Demirin ton fiyatı yüzde 40 artışla 4 bin 250, çimento fiyatı da yüzde 15 artışla 380 liraya yükseldi. İnşaatçılar bu zam dalgasına karşılık piyasadaki canlılığın korunması için demir ve çimentoda yüzde 18 olan KDV’nin yüzde 8’e indirilmesini talep ediyor.
Düşük faizlerle nefes alıp canlanma yaşadıklarını belirten inşaatçılar, demir ve çimento zammıyla yeniden zor bir döneme girdi. Önlem olarak demir ve çimentoda yüzde 18’lik KDV oranının yüzde 8’e indirilmesini bekliyorlar. Sektörün yeniden bir kriz yaşamaması için önerilerinin hayata geçirilmesini istiyorlar. Arkadaşımız Leyla İlhan’ın bugünkü DÜNYA’da yer alan araştırma-haberinden demirin ton fiyatının yüzde 40 artışla 4 bin 250 liraya yükseldiğini, çimento fiyatının da yüzde 15 artışla 380 lira olduğu bilgisini alıyoruz.

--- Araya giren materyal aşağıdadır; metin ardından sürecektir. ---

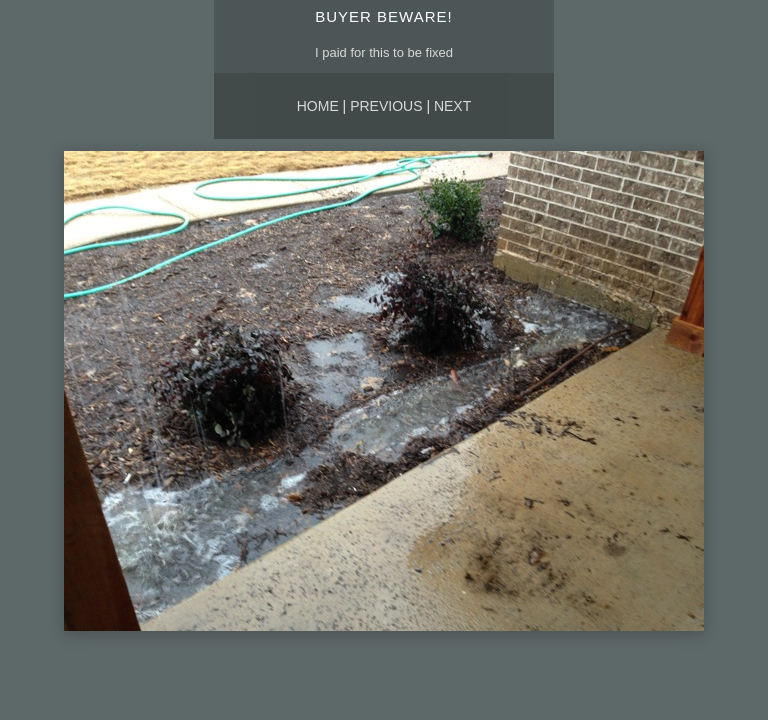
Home (318, 106)
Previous (386, 106)
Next (452, 106)
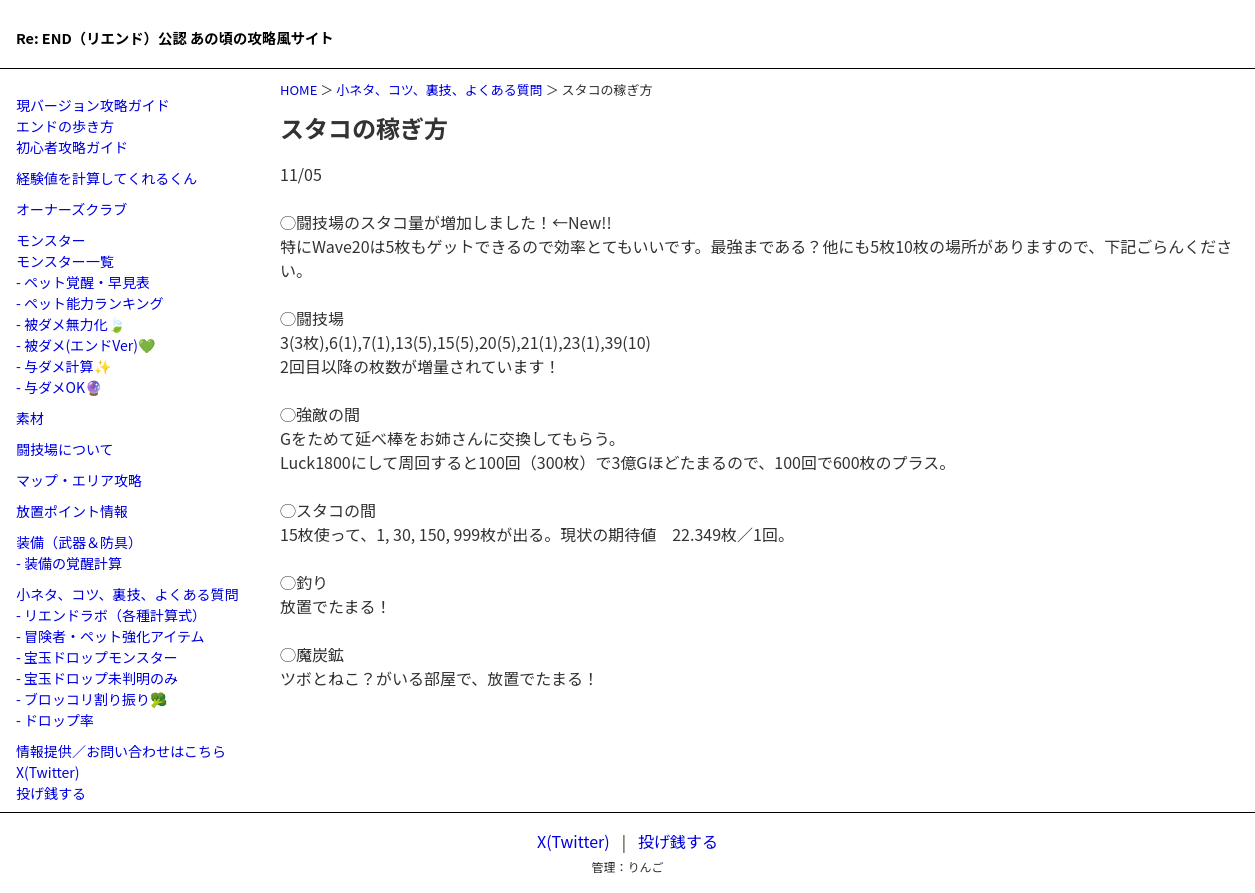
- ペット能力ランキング (90, 303)
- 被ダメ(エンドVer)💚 (85, 345)
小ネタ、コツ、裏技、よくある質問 (439, 89)
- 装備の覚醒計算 (69, 563)
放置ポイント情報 (72, 511)
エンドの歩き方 (65, 126)
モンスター (51, 240)
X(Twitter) (48, 772)
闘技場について (65, 449)
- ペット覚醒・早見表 (83, 282)
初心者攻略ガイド (72, 147)
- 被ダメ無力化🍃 (70, 324)
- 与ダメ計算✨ (63, 366)
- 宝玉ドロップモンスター (97, 657)
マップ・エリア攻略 (79, 480)
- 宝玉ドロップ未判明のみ (97, 678)
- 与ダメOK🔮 (59, 387)
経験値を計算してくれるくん (106, 178)
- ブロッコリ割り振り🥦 (91, 699)
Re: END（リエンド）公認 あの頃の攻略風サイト (281, 33)
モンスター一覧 (65, 261)
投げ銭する (51, 793)
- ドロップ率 (55, 720)
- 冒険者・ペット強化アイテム (110, 636)
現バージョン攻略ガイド (93, 105)
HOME (298, 89)
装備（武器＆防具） (79, 542)
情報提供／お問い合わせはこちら (121, 751)
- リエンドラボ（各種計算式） (111, 615)
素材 (30, 418)
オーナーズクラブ (71, 209)
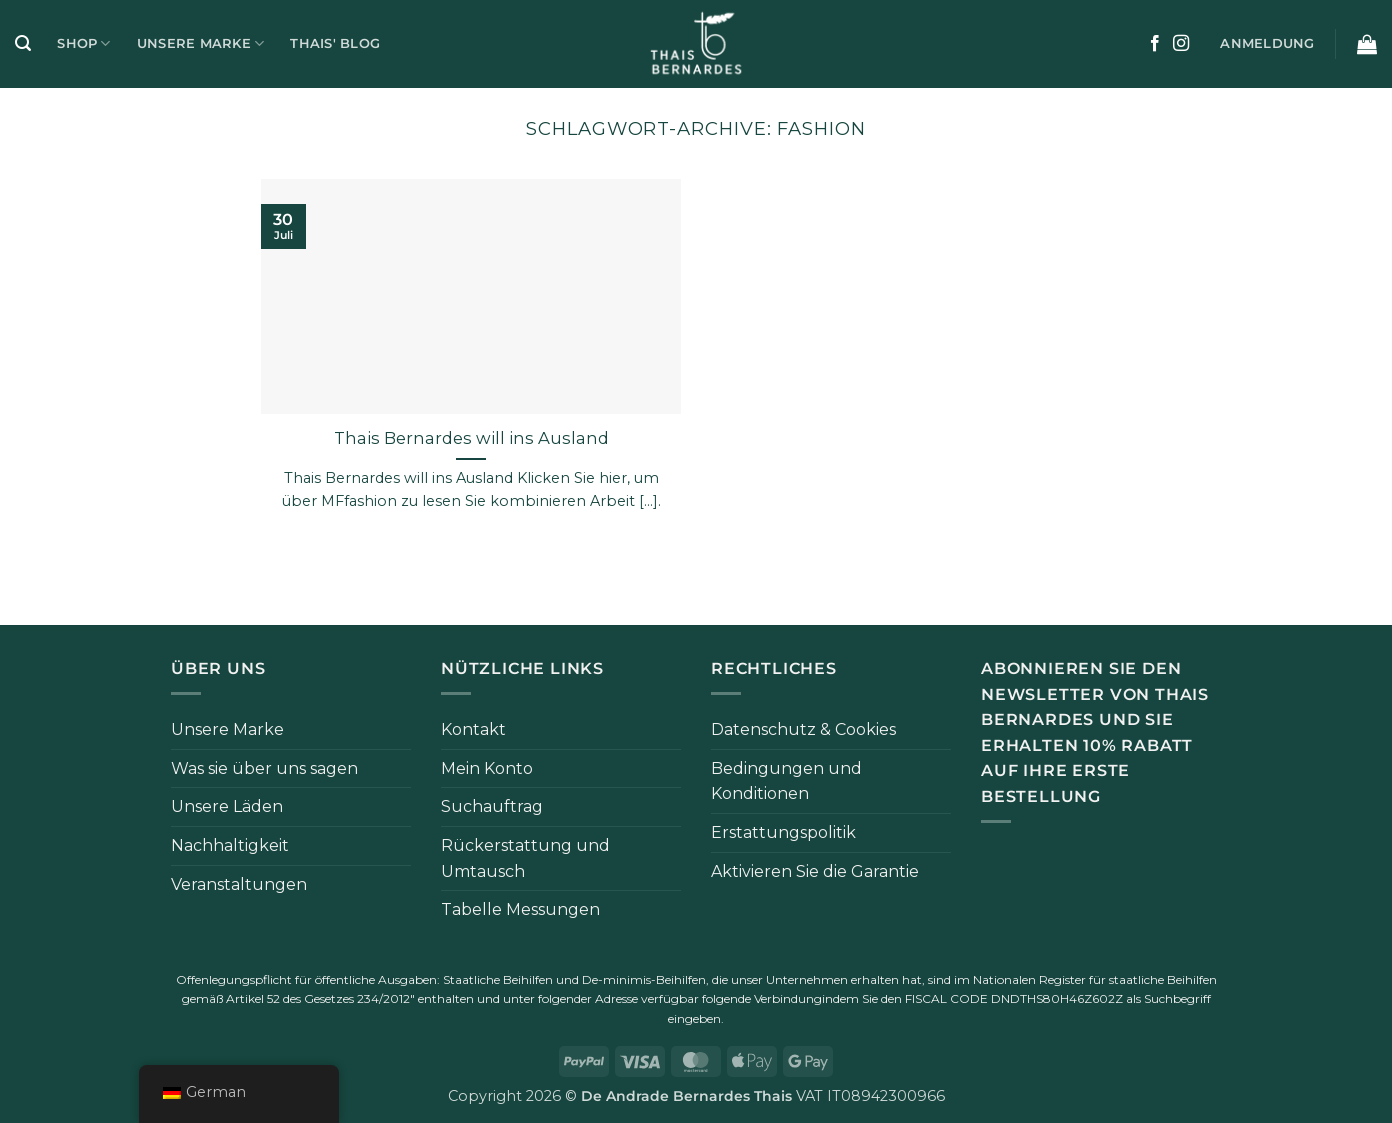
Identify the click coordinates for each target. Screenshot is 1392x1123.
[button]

Örnek olarak, birçok sektörde KDV oranının düşürüldüğünü, inşaat sektöründe de bunun uygulanması gerektiğini belirtiyorlar.

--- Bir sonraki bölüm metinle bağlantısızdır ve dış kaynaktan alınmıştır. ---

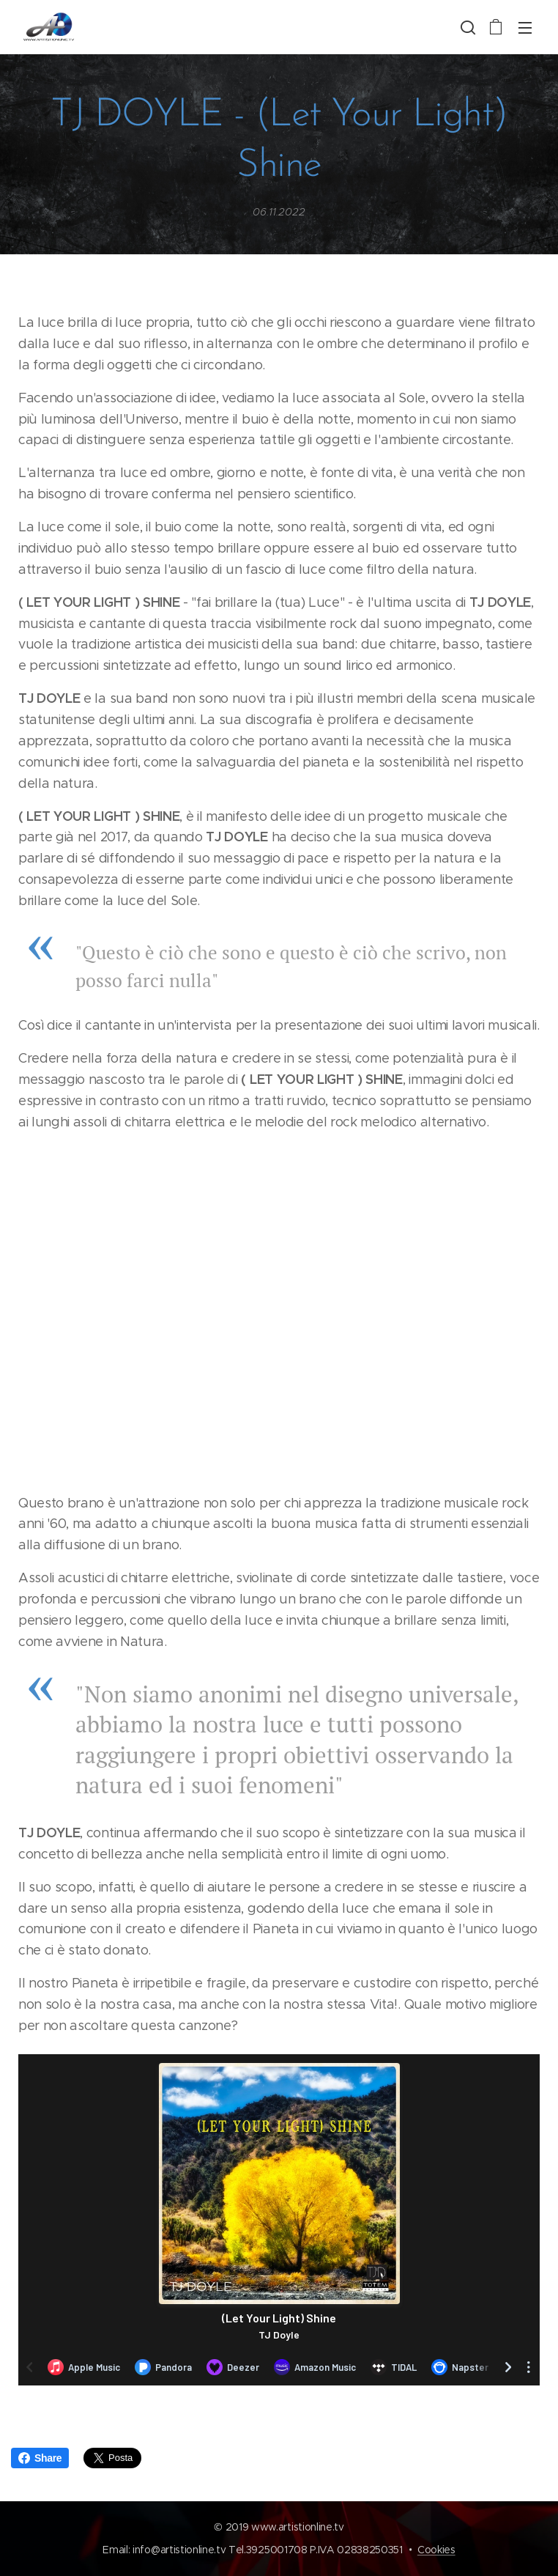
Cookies (436, 2549)
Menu (525, 28)
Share (40, 2458)
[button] (466, 27)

Demir fiyatı 4.250 liraya çıkarken, artışın yüzde 41 oranında olduğunu, aynı dönemde ABD Doları’nın bile bu oranda artmadığını belirten inşaatçılar, “Zamlar zamana yayılabilirdi. Biz de böyle çok zorda bırakılmazdık. Bu zamları yaptığımız konutlara yansıtamayız. Ya kârlarımız sıfırlanacak, ya da zarar edeceğiz” diyorlar.
Ancak Çimento İşveren Sendikası Başkanı Suat Çalbıyık’ın önemli bir karşı savı var, şöyle diyor:
- İthal kömür, petrol ve elektrik fiyatlarında artışlara karşın, 2017-2019’da çimento fiyatları yüzde 8.1 oranında geriledi. Sektörün kârlılığı yüzde 70 düştü. Biz zorunlu olarak zam yaptık. Devlet nasıl kendi ürettiklerine zam yapıyorsa çimentocu olarak biz de artan maliyetlere karşın zam yapmak zorunda kaldık.
Ekonomi yönetimi inşaat sektöründe faiz indirimi yaparak hareketlilik yaratmıştı. Demir ve çimentoya son iki ayda gelen zamlar nedeniyle inşaatçılar yeni bir durgunluğa girmemek için teşvik bekliyor.
İlk beklentileri bir KDV indirimi...
Bakalım bu taleplerine yanıt alabilecekler mi? Aslına bakılırsa, kamu yönetimi sektörlere tek tek yanıt vermeye çalışmak yerine, bütün sektörlerin sorunlarını topluca masaya yatırarak ve “Zor Dönem Programı” hazırlayarak, çok yönlü çözüm yoluna gitmelidir.